┌─ INFORMATION SHOWN

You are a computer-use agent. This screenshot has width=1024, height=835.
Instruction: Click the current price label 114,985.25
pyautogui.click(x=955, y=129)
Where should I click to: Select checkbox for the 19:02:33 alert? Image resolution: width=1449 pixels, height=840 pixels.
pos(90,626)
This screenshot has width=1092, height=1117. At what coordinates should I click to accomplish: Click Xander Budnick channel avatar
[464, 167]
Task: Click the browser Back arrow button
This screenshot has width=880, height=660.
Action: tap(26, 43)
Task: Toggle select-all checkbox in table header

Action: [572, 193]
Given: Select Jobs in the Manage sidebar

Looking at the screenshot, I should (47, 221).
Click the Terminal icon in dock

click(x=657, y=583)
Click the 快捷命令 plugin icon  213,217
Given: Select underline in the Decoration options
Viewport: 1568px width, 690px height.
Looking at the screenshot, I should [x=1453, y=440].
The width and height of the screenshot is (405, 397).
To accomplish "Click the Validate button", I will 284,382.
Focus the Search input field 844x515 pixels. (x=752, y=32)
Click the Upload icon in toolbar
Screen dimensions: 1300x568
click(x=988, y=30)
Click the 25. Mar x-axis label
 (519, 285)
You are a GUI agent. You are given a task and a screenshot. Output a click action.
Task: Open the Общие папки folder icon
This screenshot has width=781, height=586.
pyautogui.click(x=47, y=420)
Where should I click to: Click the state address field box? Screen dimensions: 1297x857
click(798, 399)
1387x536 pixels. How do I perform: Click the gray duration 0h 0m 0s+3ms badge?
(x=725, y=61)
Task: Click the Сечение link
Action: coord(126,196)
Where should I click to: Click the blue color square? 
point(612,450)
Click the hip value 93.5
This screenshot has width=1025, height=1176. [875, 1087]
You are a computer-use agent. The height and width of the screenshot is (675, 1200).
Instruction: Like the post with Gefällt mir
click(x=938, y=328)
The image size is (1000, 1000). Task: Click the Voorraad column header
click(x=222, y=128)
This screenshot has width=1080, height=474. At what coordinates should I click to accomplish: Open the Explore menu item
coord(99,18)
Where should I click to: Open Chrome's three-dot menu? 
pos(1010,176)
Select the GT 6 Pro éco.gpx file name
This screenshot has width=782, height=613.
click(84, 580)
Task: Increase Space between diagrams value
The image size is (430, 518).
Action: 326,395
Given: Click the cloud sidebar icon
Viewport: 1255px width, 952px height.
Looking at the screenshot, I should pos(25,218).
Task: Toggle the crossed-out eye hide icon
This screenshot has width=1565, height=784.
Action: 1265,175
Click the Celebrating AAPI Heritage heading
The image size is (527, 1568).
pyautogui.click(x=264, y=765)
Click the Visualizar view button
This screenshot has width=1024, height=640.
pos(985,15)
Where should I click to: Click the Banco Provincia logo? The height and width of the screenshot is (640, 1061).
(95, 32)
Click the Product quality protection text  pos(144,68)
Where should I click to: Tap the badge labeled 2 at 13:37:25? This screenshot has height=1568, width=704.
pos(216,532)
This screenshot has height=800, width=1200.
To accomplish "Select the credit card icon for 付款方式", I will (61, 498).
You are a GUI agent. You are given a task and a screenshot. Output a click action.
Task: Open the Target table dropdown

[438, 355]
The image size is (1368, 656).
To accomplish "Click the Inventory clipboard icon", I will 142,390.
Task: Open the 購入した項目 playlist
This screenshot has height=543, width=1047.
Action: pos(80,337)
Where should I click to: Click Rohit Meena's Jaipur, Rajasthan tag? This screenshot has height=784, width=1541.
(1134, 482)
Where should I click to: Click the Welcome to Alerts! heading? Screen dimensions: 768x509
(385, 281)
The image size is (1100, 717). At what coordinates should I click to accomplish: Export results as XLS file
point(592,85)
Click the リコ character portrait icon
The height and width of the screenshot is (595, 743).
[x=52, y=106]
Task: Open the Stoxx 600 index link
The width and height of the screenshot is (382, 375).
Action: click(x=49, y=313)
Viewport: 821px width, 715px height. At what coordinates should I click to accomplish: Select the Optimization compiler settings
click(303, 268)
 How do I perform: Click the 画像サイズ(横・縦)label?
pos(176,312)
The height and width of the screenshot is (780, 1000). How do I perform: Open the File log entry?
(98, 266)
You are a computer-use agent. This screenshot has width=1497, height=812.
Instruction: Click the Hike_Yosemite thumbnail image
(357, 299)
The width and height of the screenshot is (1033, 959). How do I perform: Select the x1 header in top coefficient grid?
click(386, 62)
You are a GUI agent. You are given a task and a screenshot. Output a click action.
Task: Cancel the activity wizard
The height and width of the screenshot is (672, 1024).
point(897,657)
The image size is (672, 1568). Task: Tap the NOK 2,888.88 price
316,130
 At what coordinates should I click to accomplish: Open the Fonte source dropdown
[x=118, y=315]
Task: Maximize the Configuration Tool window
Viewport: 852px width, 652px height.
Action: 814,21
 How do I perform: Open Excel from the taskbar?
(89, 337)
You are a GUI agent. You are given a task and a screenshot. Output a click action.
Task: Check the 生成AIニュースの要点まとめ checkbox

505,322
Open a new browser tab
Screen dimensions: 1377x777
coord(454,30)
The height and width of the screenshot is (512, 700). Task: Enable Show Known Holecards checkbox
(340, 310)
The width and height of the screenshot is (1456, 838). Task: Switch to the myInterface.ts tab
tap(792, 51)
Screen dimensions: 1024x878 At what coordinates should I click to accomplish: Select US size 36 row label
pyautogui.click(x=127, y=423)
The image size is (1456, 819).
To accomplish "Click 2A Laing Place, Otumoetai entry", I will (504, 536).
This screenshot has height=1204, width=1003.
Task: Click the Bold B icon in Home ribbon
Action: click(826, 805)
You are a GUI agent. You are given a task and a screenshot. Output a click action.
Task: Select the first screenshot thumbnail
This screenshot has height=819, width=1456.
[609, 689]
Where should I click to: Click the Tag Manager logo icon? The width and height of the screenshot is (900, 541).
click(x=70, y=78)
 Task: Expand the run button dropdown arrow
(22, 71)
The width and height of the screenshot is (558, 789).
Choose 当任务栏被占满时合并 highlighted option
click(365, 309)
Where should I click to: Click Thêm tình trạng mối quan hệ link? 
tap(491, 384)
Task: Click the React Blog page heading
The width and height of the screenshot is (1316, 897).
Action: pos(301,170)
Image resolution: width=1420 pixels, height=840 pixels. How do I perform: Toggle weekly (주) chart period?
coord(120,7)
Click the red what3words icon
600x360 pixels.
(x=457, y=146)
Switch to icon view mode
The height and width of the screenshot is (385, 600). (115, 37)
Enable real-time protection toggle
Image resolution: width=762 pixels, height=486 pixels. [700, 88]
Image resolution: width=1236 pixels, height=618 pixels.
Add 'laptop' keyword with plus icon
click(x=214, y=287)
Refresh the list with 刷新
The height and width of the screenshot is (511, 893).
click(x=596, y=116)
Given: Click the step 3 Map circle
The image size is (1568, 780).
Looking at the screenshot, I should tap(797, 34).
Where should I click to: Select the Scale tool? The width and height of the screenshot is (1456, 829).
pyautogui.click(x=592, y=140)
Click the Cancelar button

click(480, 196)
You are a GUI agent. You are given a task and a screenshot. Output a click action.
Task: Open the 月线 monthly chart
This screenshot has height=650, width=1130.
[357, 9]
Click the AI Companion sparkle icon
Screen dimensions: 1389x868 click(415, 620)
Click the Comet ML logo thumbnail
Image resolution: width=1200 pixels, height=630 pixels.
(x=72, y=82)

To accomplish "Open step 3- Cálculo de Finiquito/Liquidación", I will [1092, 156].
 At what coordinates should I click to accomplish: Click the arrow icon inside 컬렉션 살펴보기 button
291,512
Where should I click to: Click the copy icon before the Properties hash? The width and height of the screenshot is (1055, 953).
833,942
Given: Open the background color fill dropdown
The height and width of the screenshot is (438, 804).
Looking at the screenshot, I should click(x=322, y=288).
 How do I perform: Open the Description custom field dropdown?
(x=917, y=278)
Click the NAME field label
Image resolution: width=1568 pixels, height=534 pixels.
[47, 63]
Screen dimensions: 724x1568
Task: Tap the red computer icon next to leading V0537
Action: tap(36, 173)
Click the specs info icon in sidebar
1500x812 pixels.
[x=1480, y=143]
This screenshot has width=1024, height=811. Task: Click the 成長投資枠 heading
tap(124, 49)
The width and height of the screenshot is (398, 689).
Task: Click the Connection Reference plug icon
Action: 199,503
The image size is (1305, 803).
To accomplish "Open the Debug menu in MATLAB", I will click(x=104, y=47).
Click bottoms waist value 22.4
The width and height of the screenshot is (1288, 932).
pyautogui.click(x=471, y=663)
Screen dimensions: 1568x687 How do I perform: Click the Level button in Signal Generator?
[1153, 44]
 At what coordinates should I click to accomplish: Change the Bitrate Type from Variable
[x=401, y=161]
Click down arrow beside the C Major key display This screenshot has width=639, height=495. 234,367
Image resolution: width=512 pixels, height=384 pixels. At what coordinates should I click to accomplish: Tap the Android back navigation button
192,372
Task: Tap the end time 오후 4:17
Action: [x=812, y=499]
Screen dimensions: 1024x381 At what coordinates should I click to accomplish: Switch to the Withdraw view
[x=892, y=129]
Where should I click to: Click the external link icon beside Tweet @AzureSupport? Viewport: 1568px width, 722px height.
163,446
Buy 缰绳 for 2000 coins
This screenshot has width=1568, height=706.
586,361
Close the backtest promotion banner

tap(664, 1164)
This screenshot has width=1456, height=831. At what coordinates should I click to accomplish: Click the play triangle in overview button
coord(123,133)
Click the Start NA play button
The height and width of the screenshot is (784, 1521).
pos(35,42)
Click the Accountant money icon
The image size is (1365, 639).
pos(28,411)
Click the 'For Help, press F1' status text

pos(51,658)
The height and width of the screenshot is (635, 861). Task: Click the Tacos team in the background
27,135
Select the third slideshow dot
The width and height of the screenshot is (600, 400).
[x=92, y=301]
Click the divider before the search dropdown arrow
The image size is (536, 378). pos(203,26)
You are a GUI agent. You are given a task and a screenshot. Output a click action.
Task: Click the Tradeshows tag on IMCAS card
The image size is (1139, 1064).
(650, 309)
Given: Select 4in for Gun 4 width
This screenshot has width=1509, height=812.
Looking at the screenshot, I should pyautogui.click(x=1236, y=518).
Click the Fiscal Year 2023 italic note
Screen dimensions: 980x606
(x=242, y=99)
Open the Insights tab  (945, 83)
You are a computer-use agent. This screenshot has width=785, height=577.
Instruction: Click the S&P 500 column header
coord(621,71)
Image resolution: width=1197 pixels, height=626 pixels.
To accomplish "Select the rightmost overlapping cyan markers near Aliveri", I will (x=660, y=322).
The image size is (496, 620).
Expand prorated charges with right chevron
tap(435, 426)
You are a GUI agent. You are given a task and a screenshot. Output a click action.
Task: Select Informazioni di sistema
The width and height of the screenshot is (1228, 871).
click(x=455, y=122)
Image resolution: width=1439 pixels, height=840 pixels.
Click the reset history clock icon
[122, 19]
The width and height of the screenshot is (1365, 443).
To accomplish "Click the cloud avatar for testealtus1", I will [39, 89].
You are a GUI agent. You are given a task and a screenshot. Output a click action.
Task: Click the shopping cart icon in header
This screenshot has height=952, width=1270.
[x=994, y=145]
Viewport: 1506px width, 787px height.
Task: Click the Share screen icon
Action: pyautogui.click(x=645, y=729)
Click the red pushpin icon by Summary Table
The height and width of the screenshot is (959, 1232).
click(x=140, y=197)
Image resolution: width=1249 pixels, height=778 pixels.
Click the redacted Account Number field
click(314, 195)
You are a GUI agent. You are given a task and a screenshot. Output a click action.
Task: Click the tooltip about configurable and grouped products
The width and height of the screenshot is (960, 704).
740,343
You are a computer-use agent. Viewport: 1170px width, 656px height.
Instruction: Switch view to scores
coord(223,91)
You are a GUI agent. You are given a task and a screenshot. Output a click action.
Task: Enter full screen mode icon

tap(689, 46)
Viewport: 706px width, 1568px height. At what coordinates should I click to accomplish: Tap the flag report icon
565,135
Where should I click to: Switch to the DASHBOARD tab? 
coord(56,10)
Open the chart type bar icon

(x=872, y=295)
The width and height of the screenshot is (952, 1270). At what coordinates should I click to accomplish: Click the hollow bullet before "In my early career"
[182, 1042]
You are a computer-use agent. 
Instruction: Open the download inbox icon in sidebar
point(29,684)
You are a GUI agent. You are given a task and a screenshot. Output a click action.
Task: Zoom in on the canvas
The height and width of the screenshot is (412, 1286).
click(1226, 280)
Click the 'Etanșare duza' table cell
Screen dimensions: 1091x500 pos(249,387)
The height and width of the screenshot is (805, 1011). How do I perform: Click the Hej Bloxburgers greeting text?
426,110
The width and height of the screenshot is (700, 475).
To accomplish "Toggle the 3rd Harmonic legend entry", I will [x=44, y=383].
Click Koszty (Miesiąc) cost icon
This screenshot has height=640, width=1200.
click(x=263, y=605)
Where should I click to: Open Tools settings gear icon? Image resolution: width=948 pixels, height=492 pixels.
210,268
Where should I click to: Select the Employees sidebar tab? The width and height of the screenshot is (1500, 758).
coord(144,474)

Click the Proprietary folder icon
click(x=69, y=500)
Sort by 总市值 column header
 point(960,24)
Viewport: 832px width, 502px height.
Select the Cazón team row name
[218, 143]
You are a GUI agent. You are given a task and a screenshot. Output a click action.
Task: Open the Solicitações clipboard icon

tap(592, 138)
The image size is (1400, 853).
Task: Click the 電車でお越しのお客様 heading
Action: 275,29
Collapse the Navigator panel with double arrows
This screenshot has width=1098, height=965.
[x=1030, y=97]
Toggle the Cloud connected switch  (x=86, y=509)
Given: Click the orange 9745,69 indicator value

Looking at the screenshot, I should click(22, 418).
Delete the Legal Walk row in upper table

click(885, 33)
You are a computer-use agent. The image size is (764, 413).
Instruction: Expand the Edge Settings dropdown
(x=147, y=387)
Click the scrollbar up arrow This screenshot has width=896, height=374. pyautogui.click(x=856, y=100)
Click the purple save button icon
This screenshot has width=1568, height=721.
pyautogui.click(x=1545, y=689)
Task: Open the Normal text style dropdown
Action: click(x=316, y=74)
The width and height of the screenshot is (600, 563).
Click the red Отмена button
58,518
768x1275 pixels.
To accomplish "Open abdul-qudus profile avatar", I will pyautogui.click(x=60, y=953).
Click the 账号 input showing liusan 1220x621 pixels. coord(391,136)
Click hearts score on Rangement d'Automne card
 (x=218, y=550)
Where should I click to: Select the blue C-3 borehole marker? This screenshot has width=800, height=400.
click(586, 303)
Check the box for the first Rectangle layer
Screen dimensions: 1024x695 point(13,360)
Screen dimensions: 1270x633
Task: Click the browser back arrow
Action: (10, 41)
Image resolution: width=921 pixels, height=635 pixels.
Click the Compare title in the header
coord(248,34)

└─

TASK OBJECTIVE:
Starting with the line that contains "Sort by 总市值 column header" and going on through the line that contains "Looking at the screenshot, I should click(22, 418).", rewrite those rows with "Navigator" changed to "Inspector" and everything else left as it is.

ANSWER TO THE EXERCISE:
Sort by 总市值 column header
 point(960,24)
Viewport: 832px width, 502px height.
Select the Cazón team row name
[218, 143]
You are a GUI agent. You are given a task and a screenshot. Output a click action.
Task: Open the Solicitações clipboard icon

tap(592, 138)
The image size is (1400, 853).
Task: Click the 電車でお越しのお客様 heading
Action: 275,29
Collapse the Inspector panel with double arrows
This screenshot has width=1098, height=965.
[x=1030, y=97]
Toggle the Cloud connected switch  (x=86, y=509)
Given: Click the orange 9745,69 indicator value

Looking at the screenshot, I should click(22, 418).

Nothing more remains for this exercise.